WHAT THE EXERCISE ASKS:
A line belongs in the answer if it contains "computer"; copy every such line from the entries below.

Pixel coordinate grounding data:
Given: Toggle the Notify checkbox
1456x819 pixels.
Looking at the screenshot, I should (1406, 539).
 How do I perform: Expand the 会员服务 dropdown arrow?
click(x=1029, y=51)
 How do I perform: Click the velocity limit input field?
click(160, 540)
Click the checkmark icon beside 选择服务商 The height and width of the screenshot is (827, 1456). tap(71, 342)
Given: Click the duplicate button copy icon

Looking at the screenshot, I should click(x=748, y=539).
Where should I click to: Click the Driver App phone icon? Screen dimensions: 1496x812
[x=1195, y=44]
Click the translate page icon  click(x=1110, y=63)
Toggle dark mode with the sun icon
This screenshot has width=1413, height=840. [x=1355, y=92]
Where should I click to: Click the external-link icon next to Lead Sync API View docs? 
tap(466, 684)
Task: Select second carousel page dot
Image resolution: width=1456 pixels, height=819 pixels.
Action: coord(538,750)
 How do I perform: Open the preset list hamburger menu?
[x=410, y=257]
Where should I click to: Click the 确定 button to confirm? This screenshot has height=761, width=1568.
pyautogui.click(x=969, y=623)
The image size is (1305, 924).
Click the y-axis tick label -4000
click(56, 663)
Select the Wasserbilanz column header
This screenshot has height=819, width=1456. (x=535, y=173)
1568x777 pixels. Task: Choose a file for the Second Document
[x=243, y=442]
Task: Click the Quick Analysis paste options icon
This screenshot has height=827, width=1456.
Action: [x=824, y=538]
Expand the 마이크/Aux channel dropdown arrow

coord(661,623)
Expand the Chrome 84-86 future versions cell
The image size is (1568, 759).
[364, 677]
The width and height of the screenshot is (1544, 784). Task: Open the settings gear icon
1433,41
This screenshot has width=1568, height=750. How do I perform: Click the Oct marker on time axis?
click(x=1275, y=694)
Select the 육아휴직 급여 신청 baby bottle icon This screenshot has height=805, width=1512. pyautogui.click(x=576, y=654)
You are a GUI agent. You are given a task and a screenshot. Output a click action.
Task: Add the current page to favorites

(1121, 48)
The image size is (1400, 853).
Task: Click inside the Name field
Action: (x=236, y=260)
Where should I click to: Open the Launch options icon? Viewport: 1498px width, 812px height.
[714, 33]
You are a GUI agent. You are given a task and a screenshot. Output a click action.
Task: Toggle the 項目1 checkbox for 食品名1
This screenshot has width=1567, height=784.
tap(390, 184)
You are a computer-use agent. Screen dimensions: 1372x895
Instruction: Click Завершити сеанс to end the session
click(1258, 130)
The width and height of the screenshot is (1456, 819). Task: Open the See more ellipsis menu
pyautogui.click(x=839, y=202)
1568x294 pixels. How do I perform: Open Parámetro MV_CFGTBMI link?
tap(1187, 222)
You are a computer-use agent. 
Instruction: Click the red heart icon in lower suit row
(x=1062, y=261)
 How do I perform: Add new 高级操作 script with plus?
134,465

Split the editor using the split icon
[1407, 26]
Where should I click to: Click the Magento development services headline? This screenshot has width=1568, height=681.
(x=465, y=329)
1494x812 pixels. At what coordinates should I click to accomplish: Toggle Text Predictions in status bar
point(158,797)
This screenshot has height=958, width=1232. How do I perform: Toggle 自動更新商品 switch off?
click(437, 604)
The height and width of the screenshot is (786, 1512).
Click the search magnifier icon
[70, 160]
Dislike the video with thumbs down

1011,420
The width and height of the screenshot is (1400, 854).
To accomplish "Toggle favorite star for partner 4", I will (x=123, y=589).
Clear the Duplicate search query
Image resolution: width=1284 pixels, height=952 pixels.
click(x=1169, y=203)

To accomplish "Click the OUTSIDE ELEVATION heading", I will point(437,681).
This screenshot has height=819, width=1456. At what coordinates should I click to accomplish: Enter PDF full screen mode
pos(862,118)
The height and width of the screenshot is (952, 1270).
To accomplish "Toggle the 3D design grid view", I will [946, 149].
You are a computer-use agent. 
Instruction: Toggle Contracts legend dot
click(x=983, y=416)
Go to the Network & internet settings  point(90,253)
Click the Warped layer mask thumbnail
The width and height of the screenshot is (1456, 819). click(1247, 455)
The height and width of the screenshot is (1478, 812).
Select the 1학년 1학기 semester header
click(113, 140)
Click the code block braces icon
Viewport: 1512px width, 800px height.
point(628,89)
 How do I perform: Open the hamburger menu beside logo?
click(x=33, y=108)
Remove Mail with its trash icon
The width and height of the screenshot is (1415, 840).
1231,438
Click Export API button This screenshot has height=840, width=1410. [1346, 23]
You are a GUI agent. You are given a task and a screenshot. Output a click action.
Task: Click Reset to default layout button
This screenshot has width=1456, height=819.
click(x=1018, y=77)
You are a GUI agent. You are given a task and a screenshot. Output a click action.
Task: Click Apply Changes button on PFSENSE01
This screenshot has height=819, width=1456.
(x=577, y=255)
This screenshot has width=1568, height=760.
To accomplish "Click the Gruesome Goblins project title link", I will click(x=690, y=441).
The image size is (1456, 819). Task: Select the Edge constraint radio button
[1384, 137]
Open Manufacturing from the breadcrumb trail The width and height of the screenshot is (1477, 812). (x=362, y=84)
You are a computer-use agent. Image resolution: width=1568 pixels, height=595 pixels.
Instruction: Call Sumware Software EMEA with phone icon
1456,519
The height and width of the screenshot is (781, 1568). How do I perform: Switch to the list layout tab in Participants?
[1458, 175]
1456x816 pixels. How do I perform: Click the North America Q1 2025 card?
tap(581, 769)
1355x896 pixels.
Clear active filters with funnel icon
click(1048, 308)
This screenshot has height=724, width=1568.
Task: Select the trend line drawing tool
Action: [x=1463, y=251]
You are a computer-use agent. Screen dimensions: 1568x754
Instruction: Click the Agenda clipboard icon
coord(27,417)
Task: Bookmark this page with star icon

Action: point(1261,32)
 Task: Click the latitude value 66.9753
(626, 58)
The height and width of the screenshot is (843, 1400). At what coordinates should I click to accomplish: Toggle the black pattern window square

RESULT:
You are a computer-use agent. Screen dimensions: 1372x895
You are a computer-use agent. 
You are a computer-use agent. 
You are a computer-use agent. Image resolution: width=1568 pixels, height=595 pixels.
You are a computer-use agent. Screen dimensions: 1568x754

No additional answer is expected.